The issues of public information officers that cover the execution of common tasks here and there arise between associations and external or growing groups. In general, the security of the territory is always seen as a conventional police work. Clashes may arise if the state police or military personnel enter a dangerous situation and also strive to provide security. Such activities are often seen by the neighborhood police as an effort to usurp their power. This problem, in some cases, shows disagreements about who has the privilege of issuing steps that allow the section in a confined area affected.

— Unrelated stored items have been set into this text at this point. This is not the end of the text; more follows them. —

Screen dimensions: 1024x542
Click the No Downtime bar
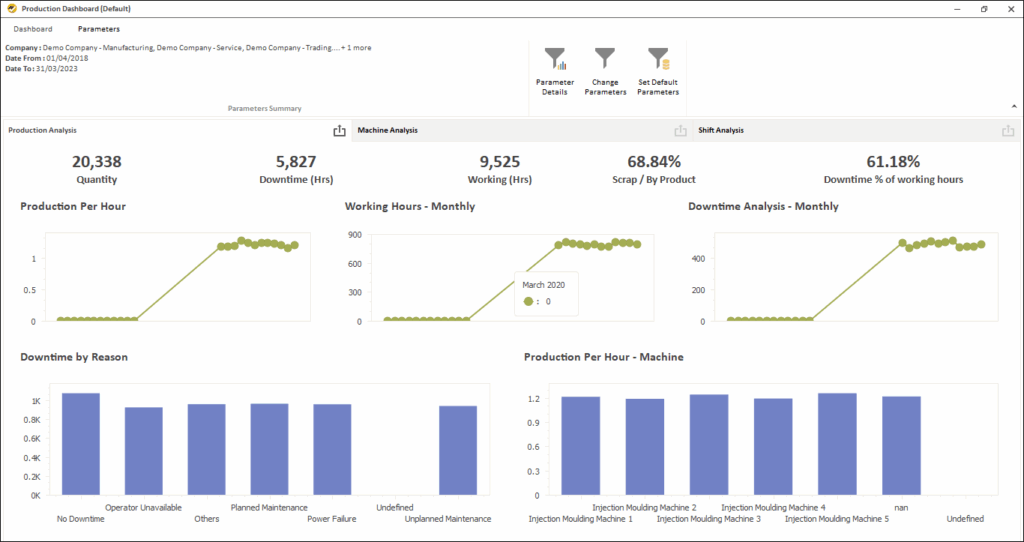(x=80, y=444)
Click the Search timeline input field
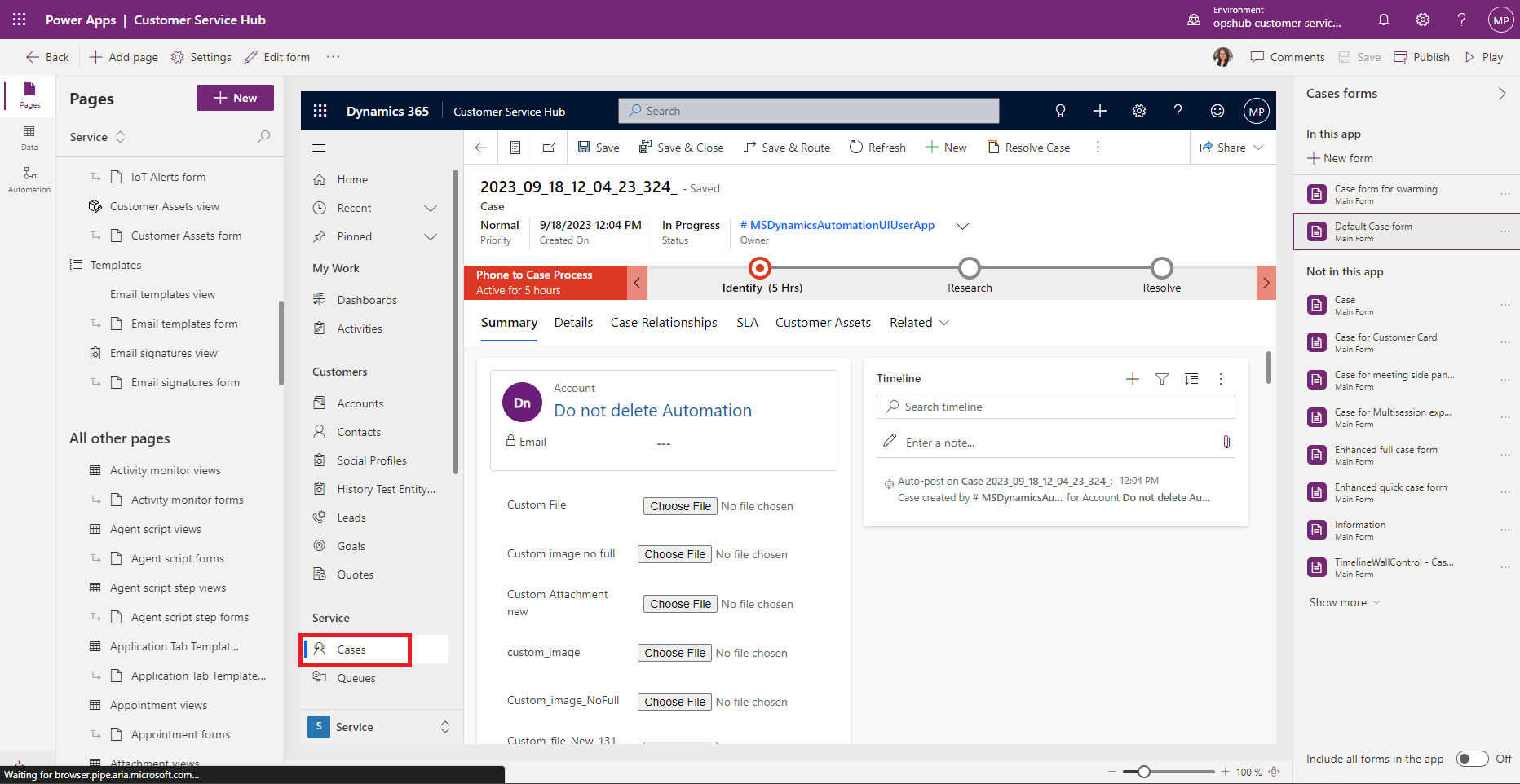 coord(1060,407)
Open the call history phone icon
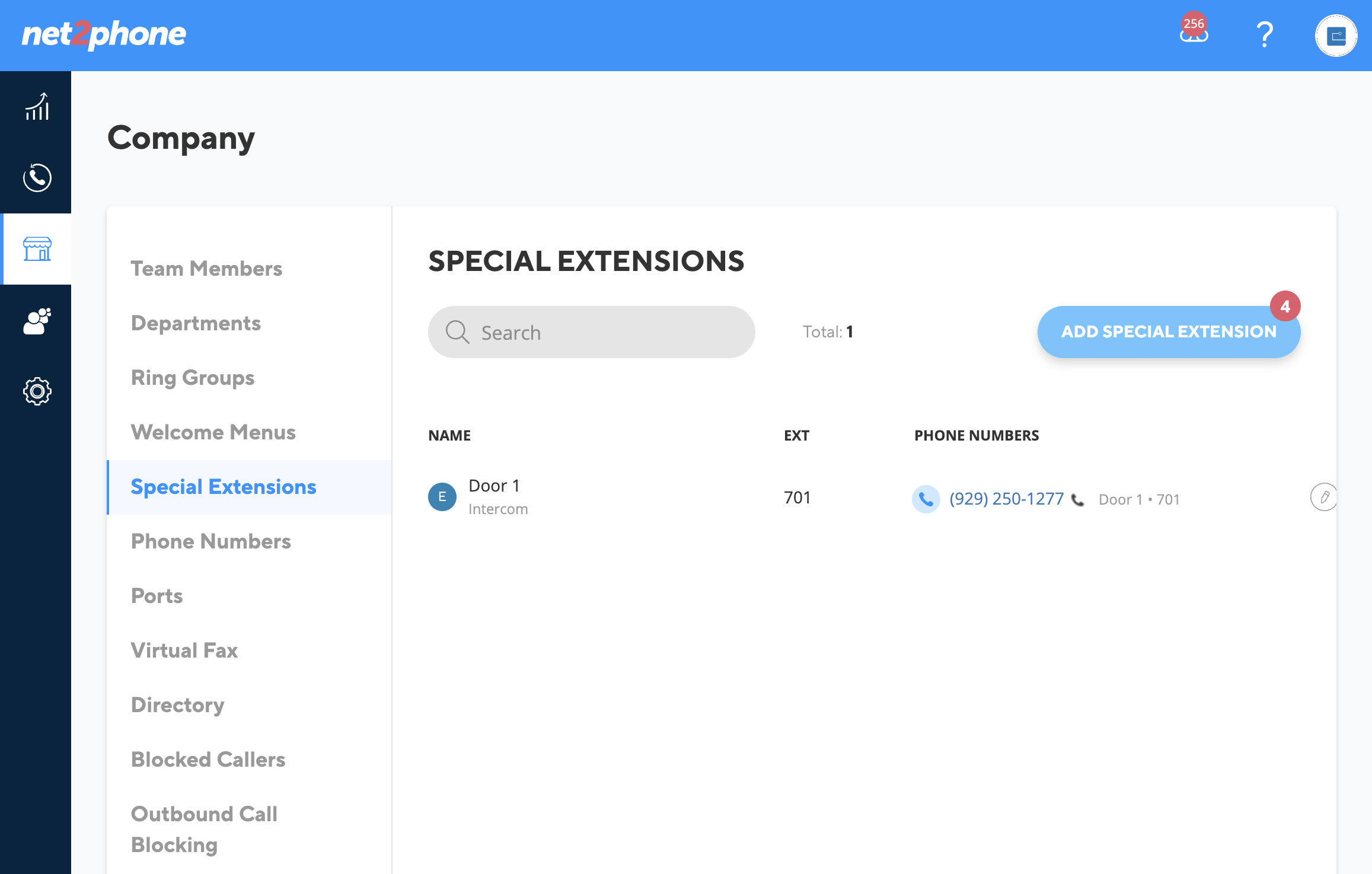Screen dimensions: 1372x874 click(37, 178)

The circumstance is considerably more complex to the public information officer when contending association is an additional group gathering or a developing gathering, as, when nonlocal help or welfare organizations give administrations amid a group catastrophe. Despite the fact that they might practice their ordered or regular capacity of giving standard administrations, such offices are usually seen as interlopers into the space or nearby organizations while performing such capacities. On the off chance that the outside of nearby help assemble is another association, existing local offices undertaking a similar disaster task(s) are practically sure to make inquiries about its authenticity and specialist.

d) Conflict Differences

Communication calamities every now and again cut crosswise over jurisdictional limits of nearby associations. This makes a potential for clashes. Amid non-emergency periods, ambiguous, hazy or covering public information officers can regularly be overlooked. Amid calamities this is regularly not the situation. Since calamities now and then require prompt activities and choices, uncertain control issues frequently surface at the stature of a crisis period.

Issues of public information officers are particularly hard to determine. To some degree, this is on the grounds that the topic of authoritative public information officer includes the entire texture of formal and casual power inside a group. This is an unobtrusive and touchy issue brimming with entanglements for anybody who has never learned about the subtleties of nearby history. In this way, it isn't amazing that such issues are hard to get ready for and similarly difficult to deal with when they emerge.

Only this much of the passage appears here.